• [Task details]: Pick up the article below about John Vaillant's debut novel, The Jaguar's Children, and keep writing from right after its final sentence.

There's a passage in Leslie Marmon Silko's 1977 novel Ceremony, about a native American soldier who'd been held captive by the Japanese during the Second World War, that has haunted John Vaillant for a very long time: "I will tell you something about stories," it begins. "They aren't just entertainment. Don't be fooled. They are all we have, you see, all we have to fight off illness and death. You don't have anything if you don't have the stories." He was about 20 years old when he first encountered these words, himself a burgeoning writer, and in the years since – Vaillant is now 52 – he's bought and given away countless copies of the novel.
"Those lines have stayed in me," he says. "I wanted [to write] a story that proves that. And this is that story."
This is The Jaguar's Children, which arrived in stores earlier this month. It's one of January's most anticipated books not just because of the subject matter – The Jaguar's Children tackles topics as disparate as illegal immigration, early-20th-century archeology and genetically modified crops – but also for the fact it is Vaillant's debut novel. Over the past decade, Vaillant – pronounced "valiant" – has established himself as one of Canada's finest literary journalists, his work appearing in publications ranging from National Geographic to The New Yorker. His first book, 2005's The Golden Spruce, about a sacred 300-year-old tree and the man who destroyed it, won the Governor-General's Literary Award. The next, 2010's The Tiger, which recounts the story of a vengeance-seeking man-eater, was translated into 15 languages, won the B.C. National Award for Canadian Non-Fiction, and was optioned for film by Brad Pitt's production company. Last year, his non-fiction earned him a Windham Campbell Prize, which comes with a cheque for $150,000 (U.S.). And yet …
"I feel like The Golden Spruce and The Tiger were my apprenticeship for writing a novel," he says, sitting in his publisher's Toronto office on a recent morning. "I didn't have, until very recently, the technique or the maturity or the creative intelligence to handle a novel." Now that he's finished one, "I see what the fuss is about. I have a lot more admiration and respect for novelists – not that I didn't before, but I have a more intimate understanding and admiration, having been through the whole process now: the struggles and uncertainties along with the joys and the highs. It's a really amazing space to inhabit."

• [Records provided]:
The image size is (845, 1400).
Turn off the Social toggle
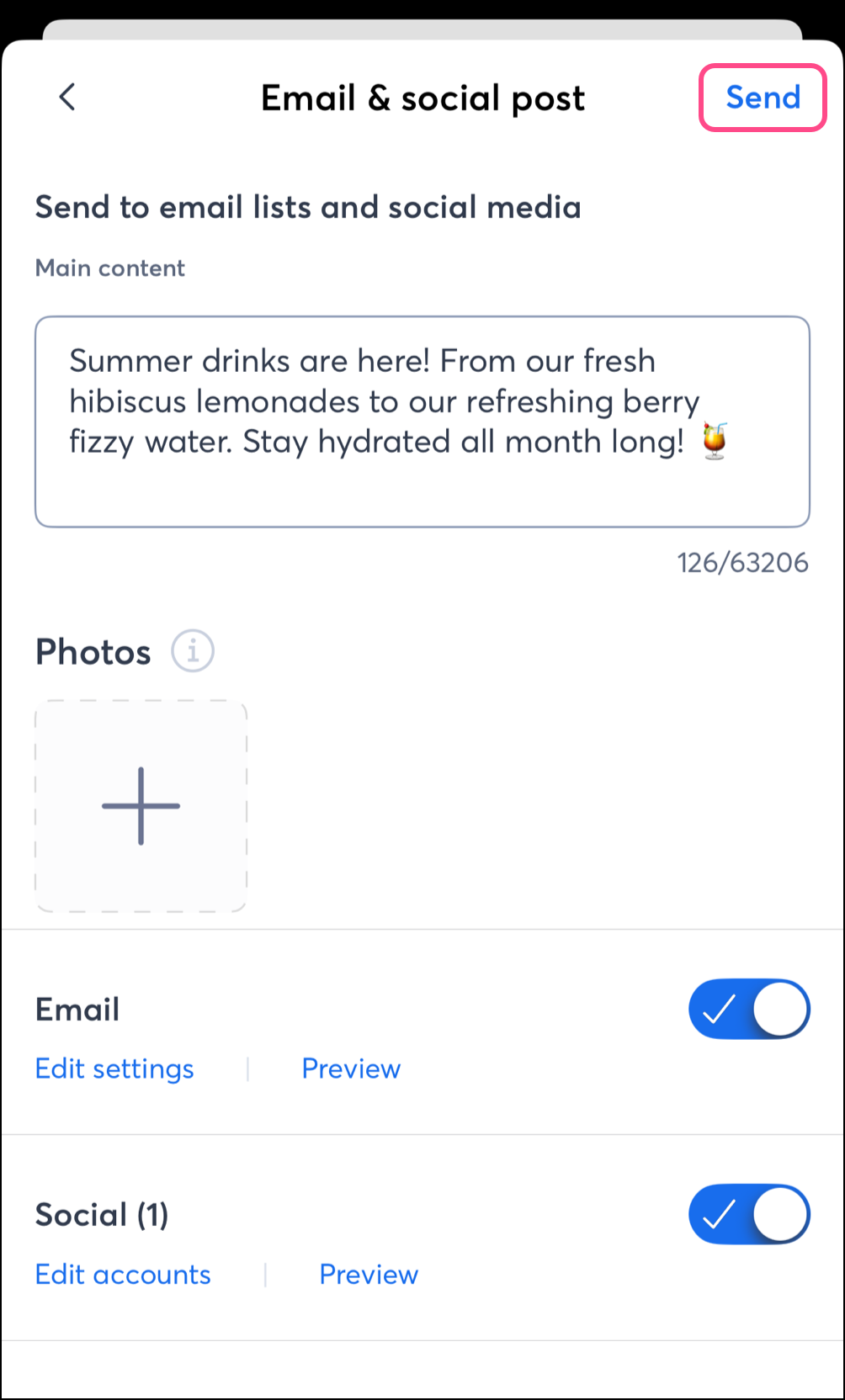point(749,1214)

...

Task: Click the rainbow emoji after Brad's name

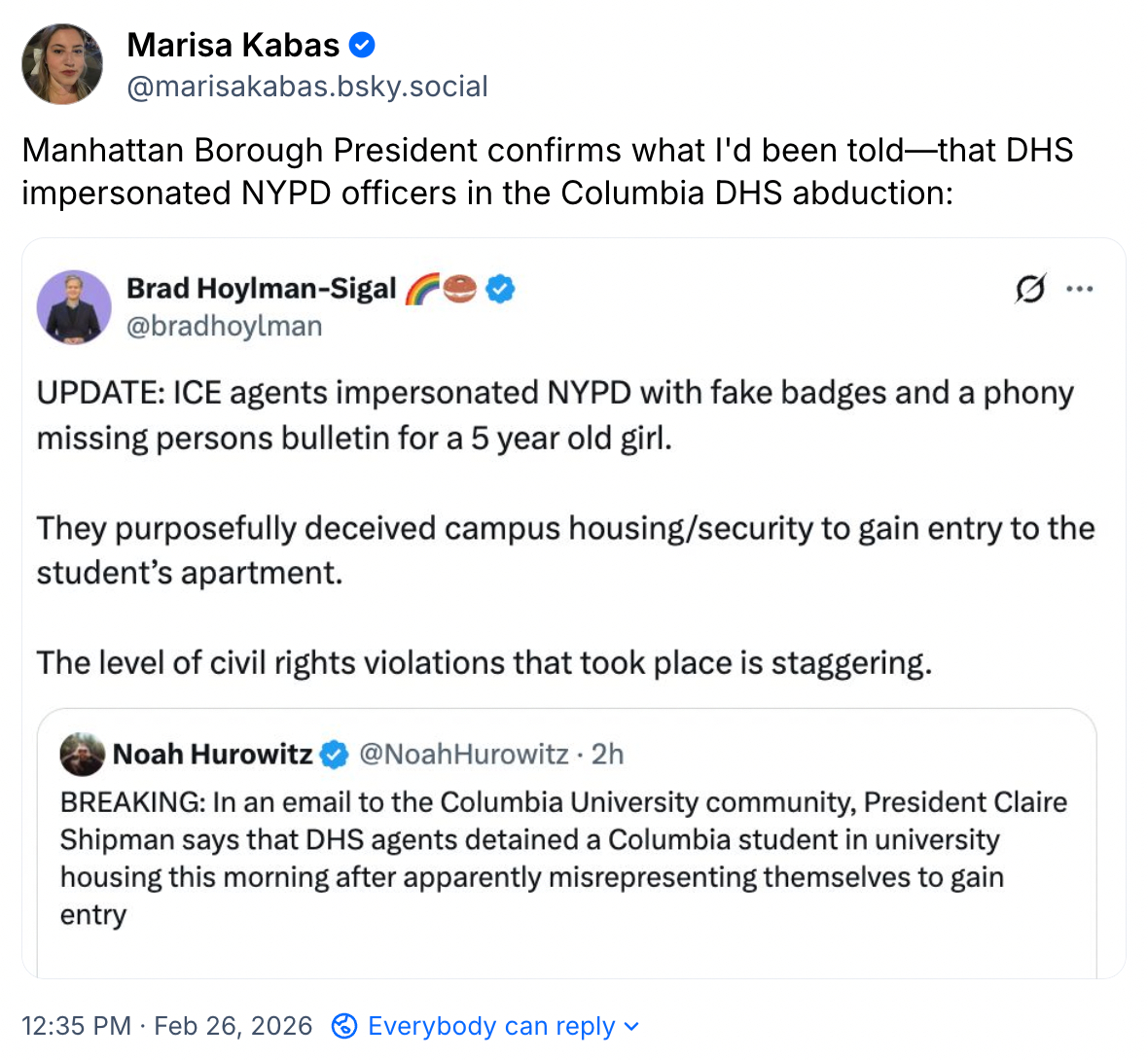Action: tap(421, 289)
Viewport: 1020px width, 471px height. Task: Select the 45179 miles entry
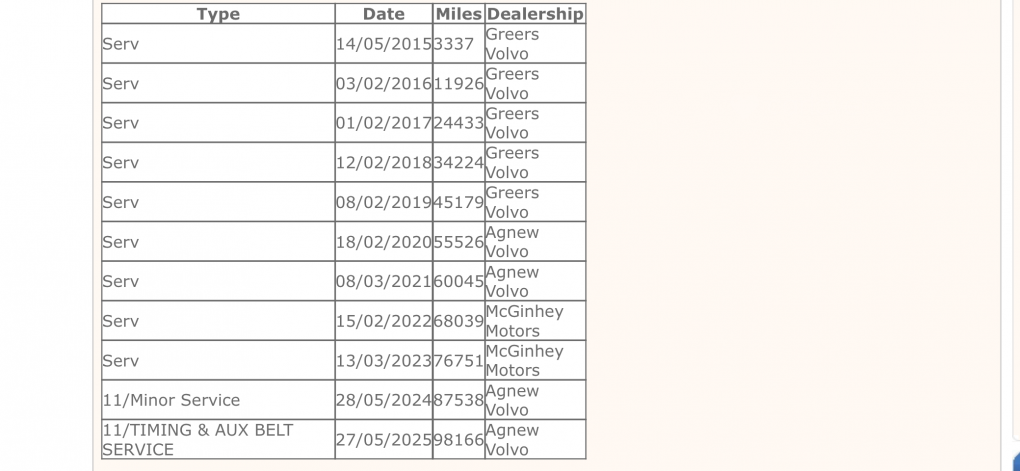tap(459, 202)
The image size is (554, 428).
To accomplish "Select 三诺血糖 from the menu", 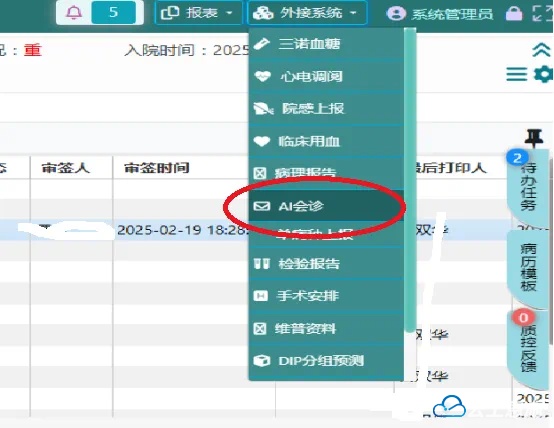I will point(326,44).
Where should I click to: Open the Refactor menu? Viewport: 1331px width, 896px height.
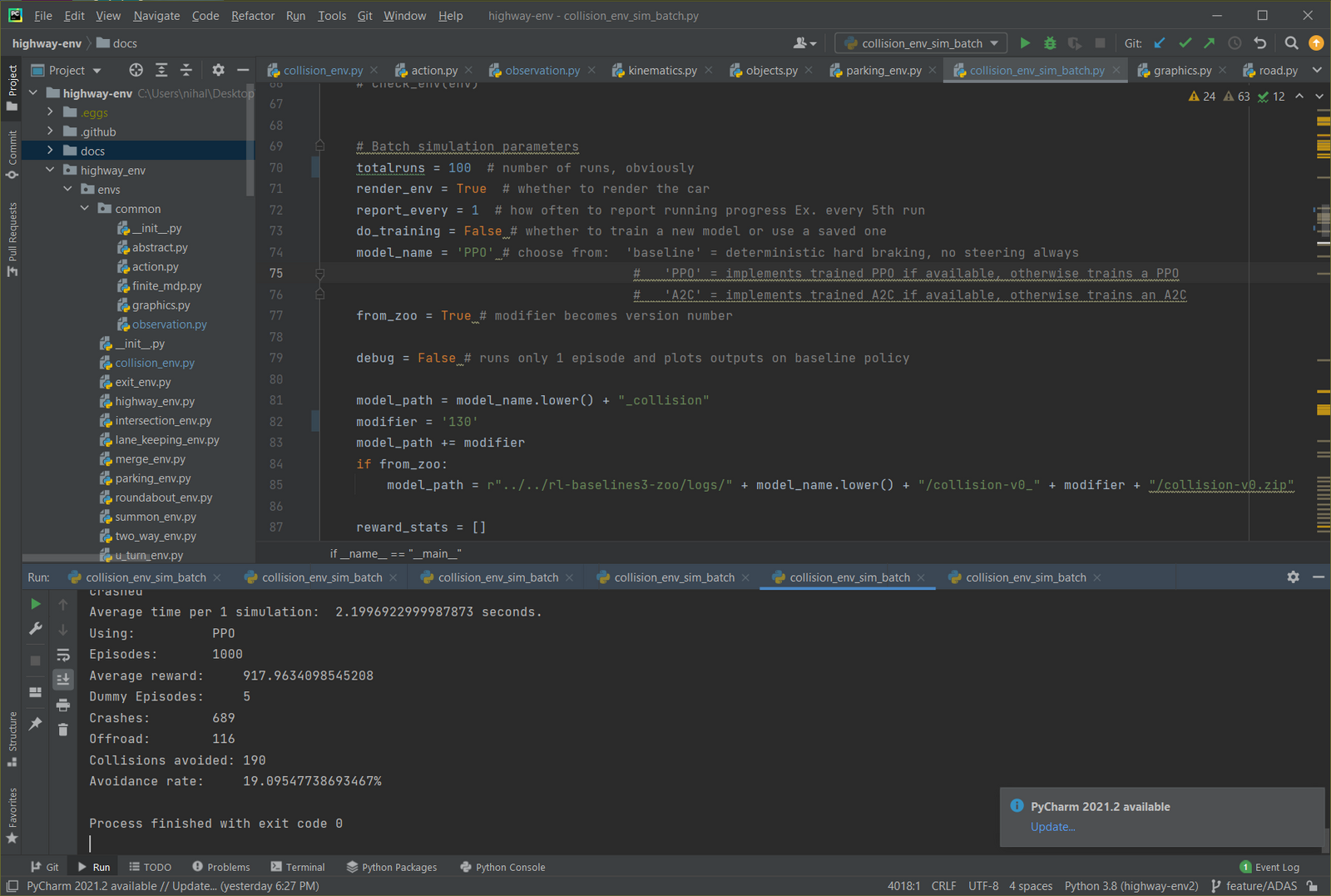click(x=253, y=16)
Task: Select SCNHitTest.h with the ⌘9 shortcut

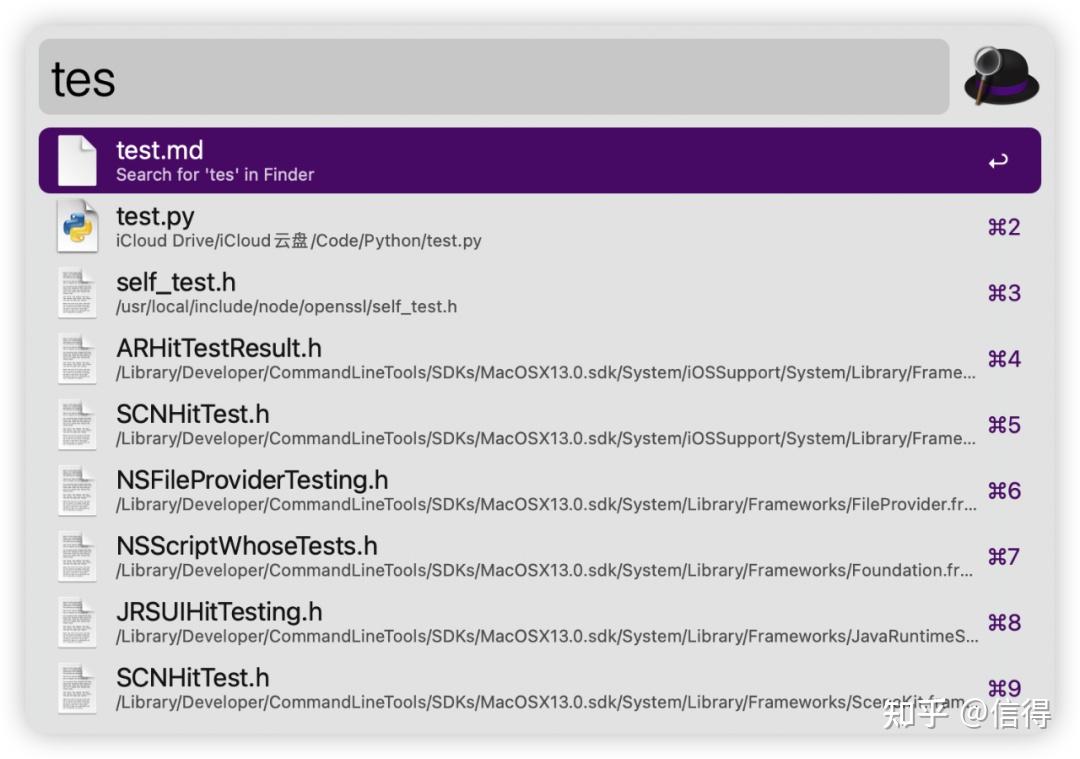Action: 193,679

• [Answer section]:
The space inhabited by the characters in The Jaguar's Children is the tank of a water truck. It's a killer set-up, in both senses of the word: The opening page is comprised of texts sent by a young man named Hector, who has been abandoned somewhere in the desert by the coyotes paid to smuggle him across the Mexico-U.S. border. In total, 15 people are trapped inside the tank, including his friend Cesar, who has been knocked unconscious. The novel is told through a series of voice messages Hector records for a woman named AnniMac, the sole American contact in Cesar's cellphone; he hopes if and when reception improves she'll receive his messages and send for help. Until that happens, he sits in the dark, recounting the events that have led both him and Cesar to risk their lives attempting to cross into the United States. It's a novel, says Vaillant, about how storytelling is a survival instinct. "This is how Hector escapes when he can't escape."
He began the novel in 2009, not long after his family left Vancouver for Oaxaca, a state in southern Mexico. (His wife, a potter and anthropologist, spearheaded the move.) It was not the first time he'd found himself starting a new life in a new country (Vaillant, originally from Cambridge, Mass., immigrated to Canada in 1998), but the "culture shock" was unlike anything he'd experienced before.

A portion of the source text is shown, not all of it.